人が魔物にそうするのを見た。その逆もまた然り。
人が人に対してそうするのを見た。これもまた逆がある。
全ての生命が傷つけ、傷つけられを繰り返す。
時には幸せな光景を目にすることもあった。
あたたかな家庭。若き日の青春。生きがいを見つけて日々を暮らす人々。
それが壊される瞬間ほど、絶望に染まる光景もまた存在しなかった。
たとえば、家族で夕ご飯を食べている最中に強盗が入ってきて、無防備な彼らが皆殺しにされることもあった。
親を殺されて泣いている子供の首元にナイフが突き刺された瞬間は、今も私の脳裏にくっきりと焼き付いている。
私は世界で起きるありとあらゆる光景を見せられていたのだ。
誰に、とか、どうして、とか、そういうものはわからない。答えなど出るはずもなく、とっくに私は考えることを忘れてしまった。
その代わりに私は祈り始めた。
見ていることしかできない私にそれ以外にできることが、祈ることしかなかった。
これ以上苦しむ人が増えないように。
どうか、誰も争わないように。
生命というものがなんて醜く、おぞましいものなのかと思い知らされ、いっそのこと滅んでしまえばいいと思ったこともあった。
世界がこんなにも愚かならば、存在しない方がマシだと。
でも、そう心から思うことはできなかった。
だってそれは、否定することになってしまうから。
私の『宝物』を。
彼が人々を救うために戦っている姿も幾度となく目にした。そのために魔物も人も、たくさん殺している姿も。
いつかの夜に彼の口から聞いたことだから、わかっていた。いや、わかっているつもりだった。
その凄惨さをこうなることによって、私は初めて思い知らされたのだ。
人々を救う。
その言葉はきっと綺麗で、立派で、正しいことだろう。でも、その綺麗さとは裏腹に実際がどれほどの過酷さを持ち合わせているか。普通の人間だったらとっくに気が狂ってもおかしくない年月を経ても、それでも彼の足は立ち止まらない。
いつだって、彼は歩むことをやめなかった。
だから私は祈り続けた。
誰かが泣き叫ぶ声を聞きながら。誰かが血を流して苦悶の表情の中で死んでいくのを見ながら。
それでも祈った。
どうか、こんな世界を救ってほしいと。
こんな人間と魔物たちに、救済の手が差し伸べられないかと。
彼にいつか安息の日が訪れてほしいと。
そう、祈り続けた。
――――
ある存在が、昔いた。
昔という言葉を使うのは間違っているのかもしれない。そもそも時間という概念に縛られてなどいなかった。
その存在はある日、世界を作ることにした。
どうしてなのかはわからない。その存在に理由があったのかどうかも怪しい。
ただ、世界を作った。
後にその存在は、『 』と呼ばれることとなった。
『 』は生命の進化を見届け、果てにそれらは二種類に別れた。
それが人間と、魔物。
どう調整しても、それらが争い世界は崩壊するばかり。
だからその存在は、その世界を見捨てまた新たな世界を作った。
何度やっても、同じことの繰り返し。
その回数は108。
自ら崩壊へと進むのは、二つの種族が交わるが故のバグと判断した。
ならば、一方の要素を排除してしまえばいい。
最後の望みをかけて、全く異なる世界を創造した。
しかしなおも、結果は変わらなかった。
過程は違えど、行き着く末路は同じ場所。
そしてついには『 』はそれらの全てを見放した。最早救いようがないと、そう判断した。

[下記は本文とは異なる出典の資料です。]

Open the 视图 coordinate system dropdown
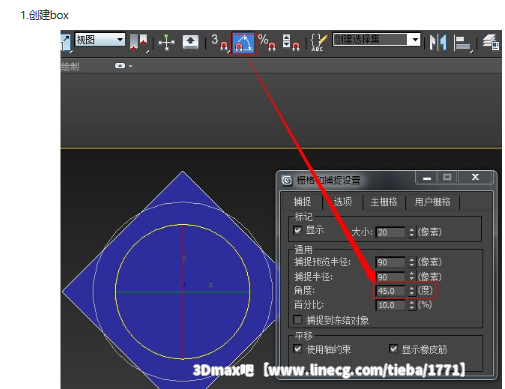 100,40
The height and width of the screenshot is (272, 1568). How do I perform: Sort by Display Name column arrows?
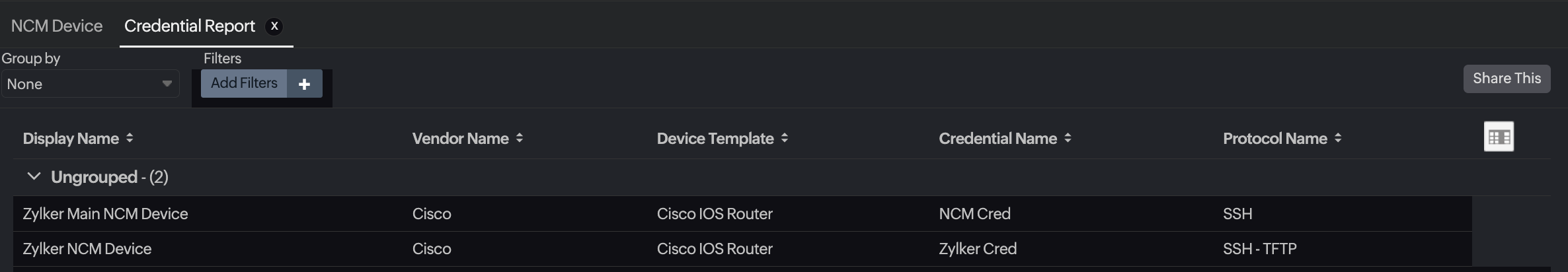(x=130, y=138)
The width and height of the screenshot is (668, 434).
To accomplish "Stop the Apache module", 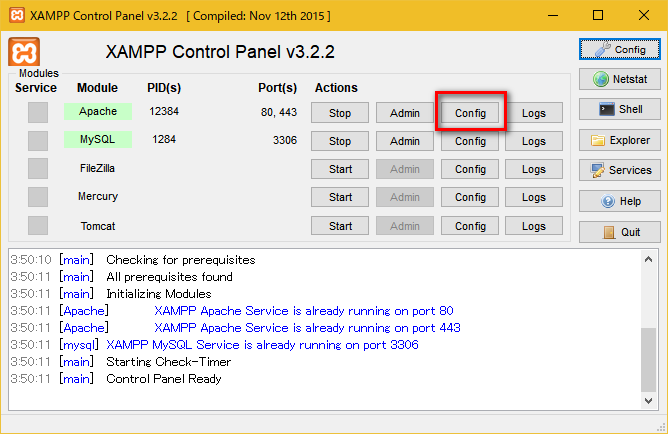I will 340,113.
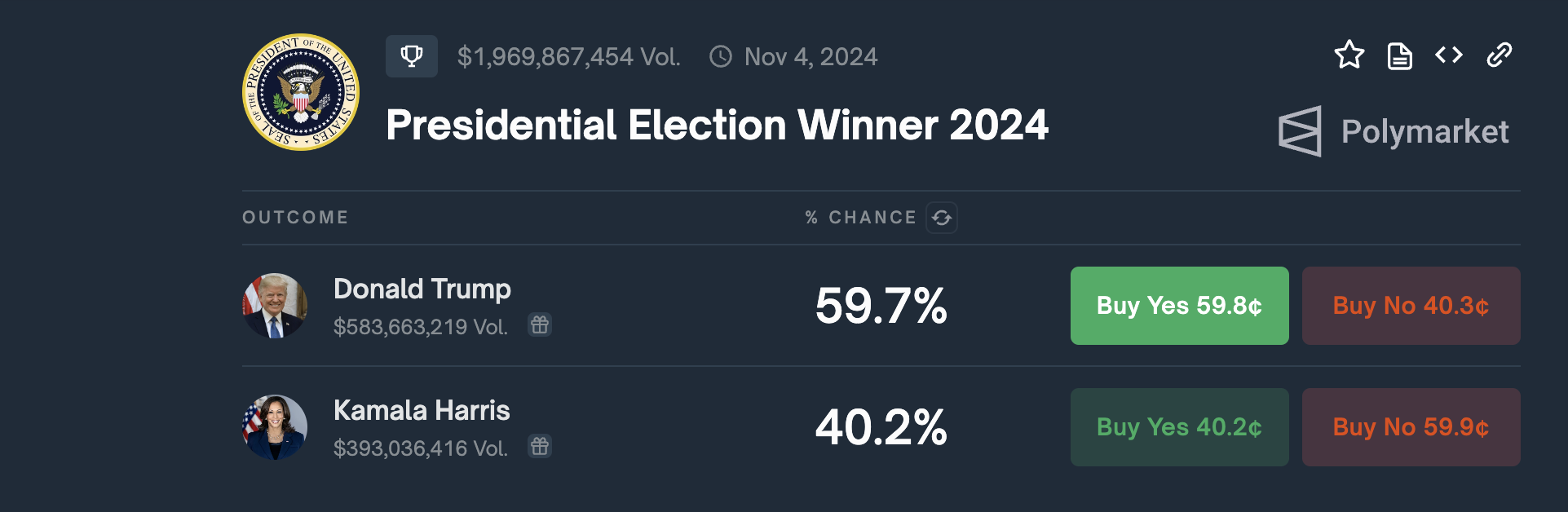The height and width of the screenshot is (512, 1568).
Task: Click gift icon under Donald Trump
Action: [540, 325]
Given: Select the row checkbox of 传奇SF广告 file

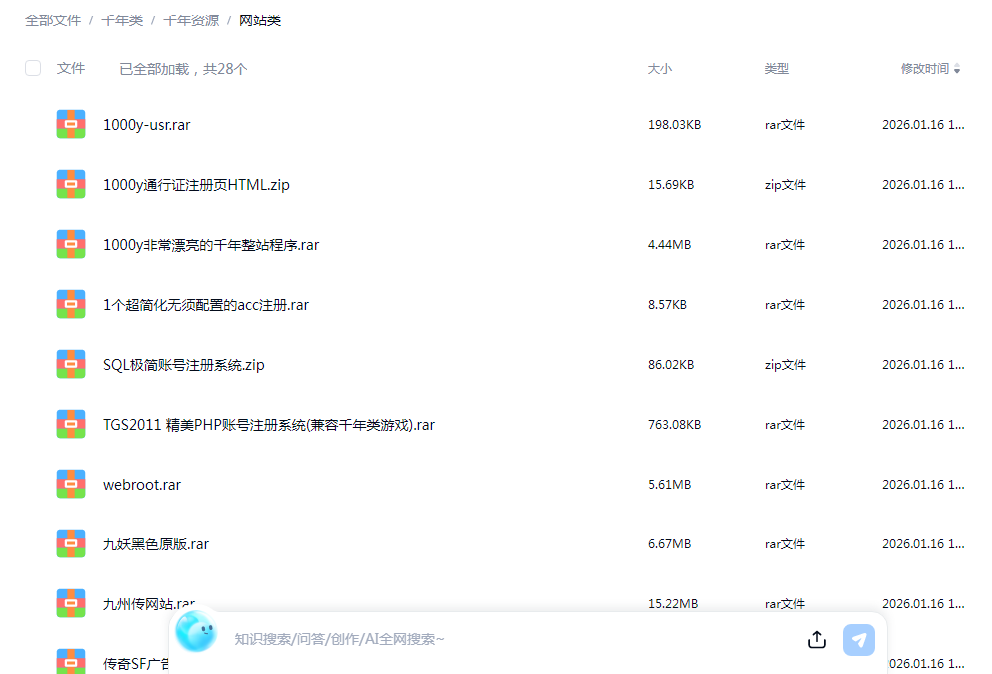Looking at the screenshot, I should tap(33, 662).
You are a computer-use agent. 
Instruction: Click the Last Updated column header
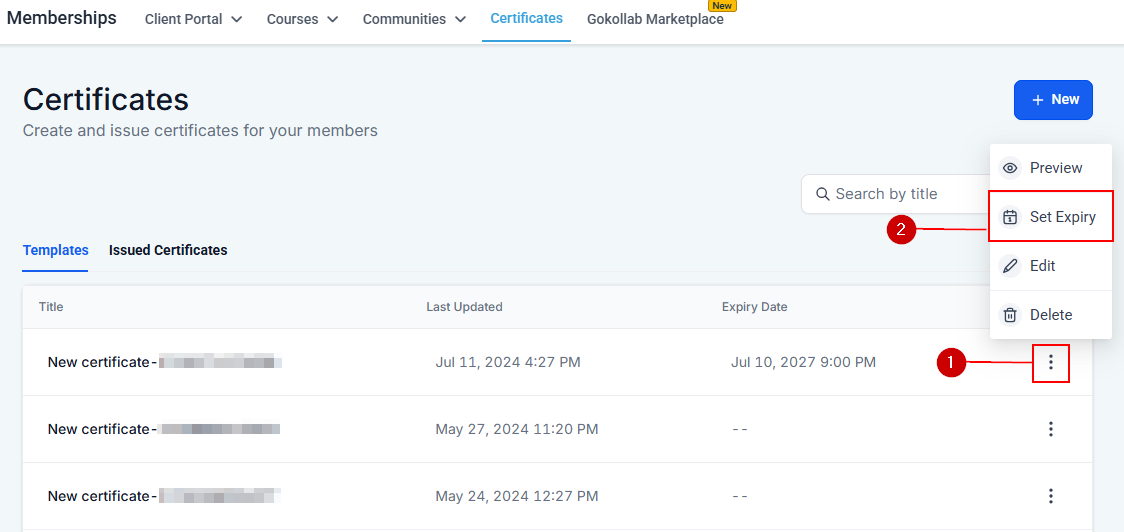coord(464,307)
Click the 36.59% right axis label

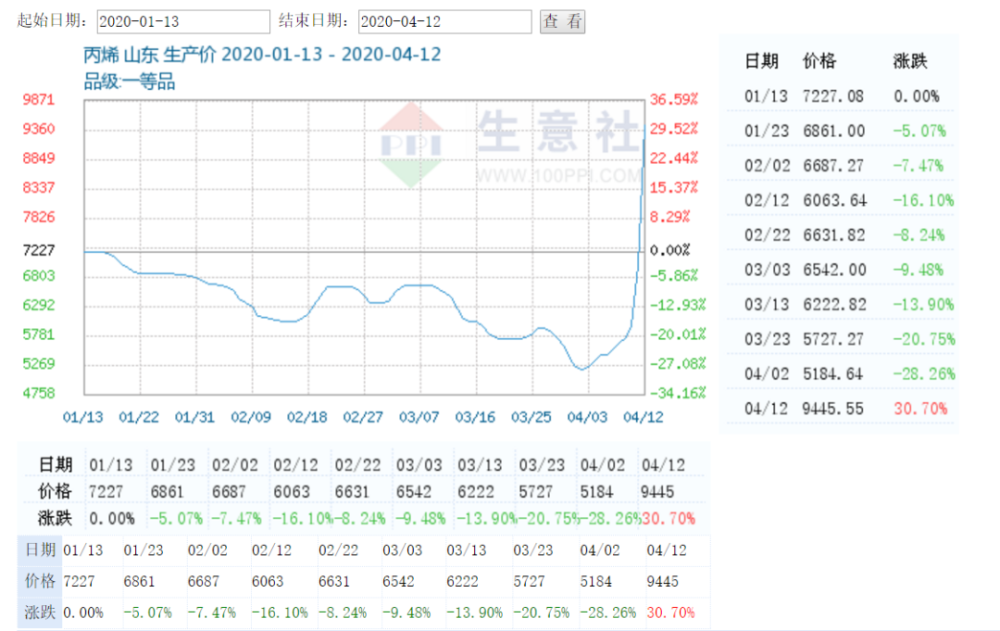click(x=674, y=100)
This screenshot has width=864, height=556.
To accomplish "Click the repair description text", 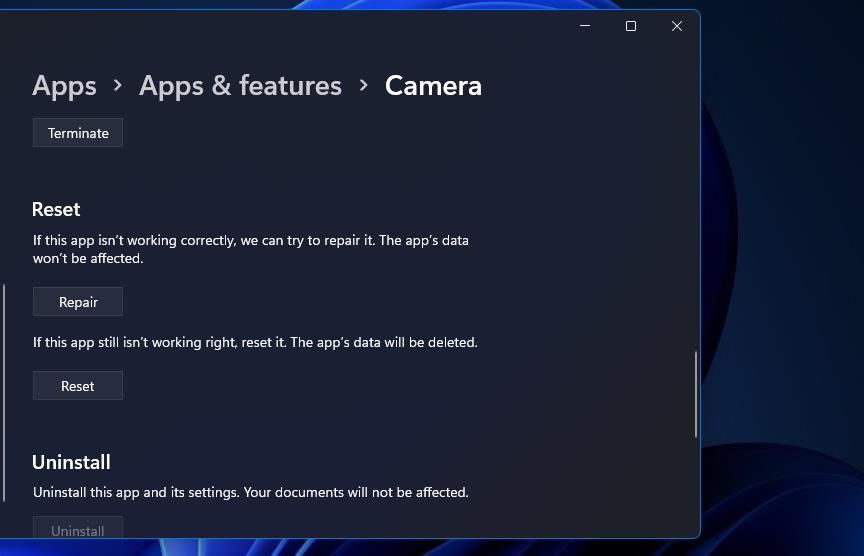I will click(251, 249).

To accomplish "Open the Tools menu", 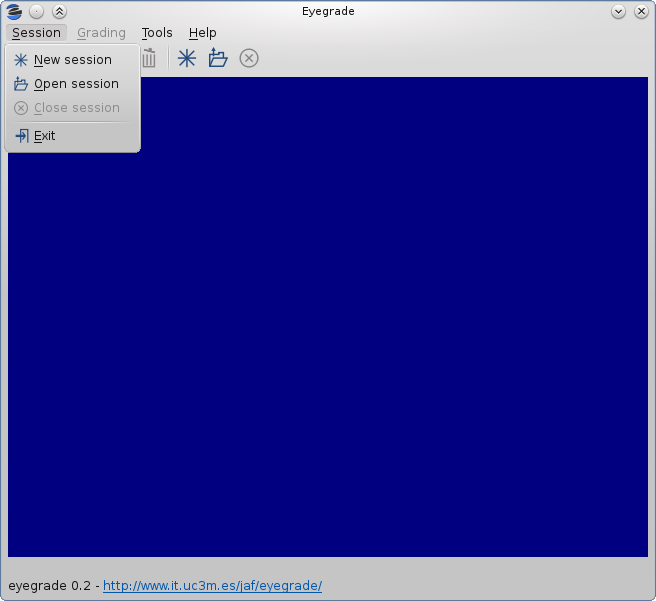I will click(157, 33).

見放された世界は、そこに存在を残留しシミュレーションを繰り返した。
途方もない時間をかけて、永遠に。
繰り返し、繰り返し、繰り返し、永遠の中をさまよった。
致命的な欠陥は誰にも気づかれぬまま。
自己修復のパターンが、組み上げられていった。
――――
驚いたな。こんなことが起こるなんて。
ここで君にほんの少しの救いの手を差し伸べれば、全てが救われるなんて。
想像もしていなかった。こんな方法があったのか。
もう、関わるつもりなどなかったが、最後に少しだけ。
だが君は、さらなる絶望を味わうことになる。
君も見たはずだ。彼らの愚かな姿を。
それでもなお、君は祈り続けるのか?
世界の未来を、信じ続けられるのか?
――――
それは私に問いかけた。
世界の未来を、信じ続けられるのか、と。
答えは考えるまでもなかった。
理解できない、とそれは言った。
そして私に何かを渡して、そのまま何も言わずに去ってしまった。
それは小さな光だった。
永遠にも思えるほどの時間を捧げた祈りがそれには詰まっていて、言うなれば私の祈りの結晶だった。
それを使えば、何かを変えられるかもしれない。
だから私は人形を作った。
私の代わりになる人形を。
私はここから出られないけれど、人形ならこの牢獄の外でも行動できるから。
今までの祈りのほとんどを費やして、彼女に託す。
大変な役目を担わせてしまうことには胸が痛むけれど、他に方法は思いつかない。
ずっと、ずっと考えてきたけど、私の頭ではわからなかった。
だから、祈り続けた。
たくさんの命が苦しみの中で失われていくのを目にしながら。
大好きな人の心が壊れていくのを、ただ傍観することしかできない悔しさに涙を流しながら。
だから、どうか――。
お願い。みんなを、助けて。
私を見つけて。
私を、助けて。
――――
刹那。
それは彼女にとって、永遠にも等しい一瞬だった。
永劫の牢獄の中、それでも彼女は祈り続けた。
全ての喜びも、怒りも、哀しみも、楽しみも。
この世の始まりから終わりまで、彼女は何度も繰り返し見せつけられた。
それでもなお、彼女は正気を失うことはあれど、希望を捨てなかった。
彼女は、未来を見続けた。
存在するはずのない未来のために、祈り続けた。
故に、それは起こった。
必然的な奇跡が。
――――
痛い。
その感覚が、ひどく久しぶりのものに感じられた。
「……えっ?」
しかし、それも消えていく。痛すぎて感覚が麻痺したのではなかった。
曲がったはずの腕は元に戻っていて、お腹をさするもそこには擦り傷一つない。
辺りを見渡すと、あれだけいた魔物の群れは、みな地面に突っ伏していて身動き一つしない。
その中に、一人の大きな背中が目に入る。
「長いこと、待たせてしまったな」
その声を知っている。この長い間、何度も何度も耳にして、でもその声は決して私に向けられたものではなくて。
でも、今は違う。
その声は、今ここにいる『私』に向かって言っている。
「美奈。君を、助けに来た」
ずっと私の待ち望んだ人が、私に向かって笑いかけながら、そう言ってくれた。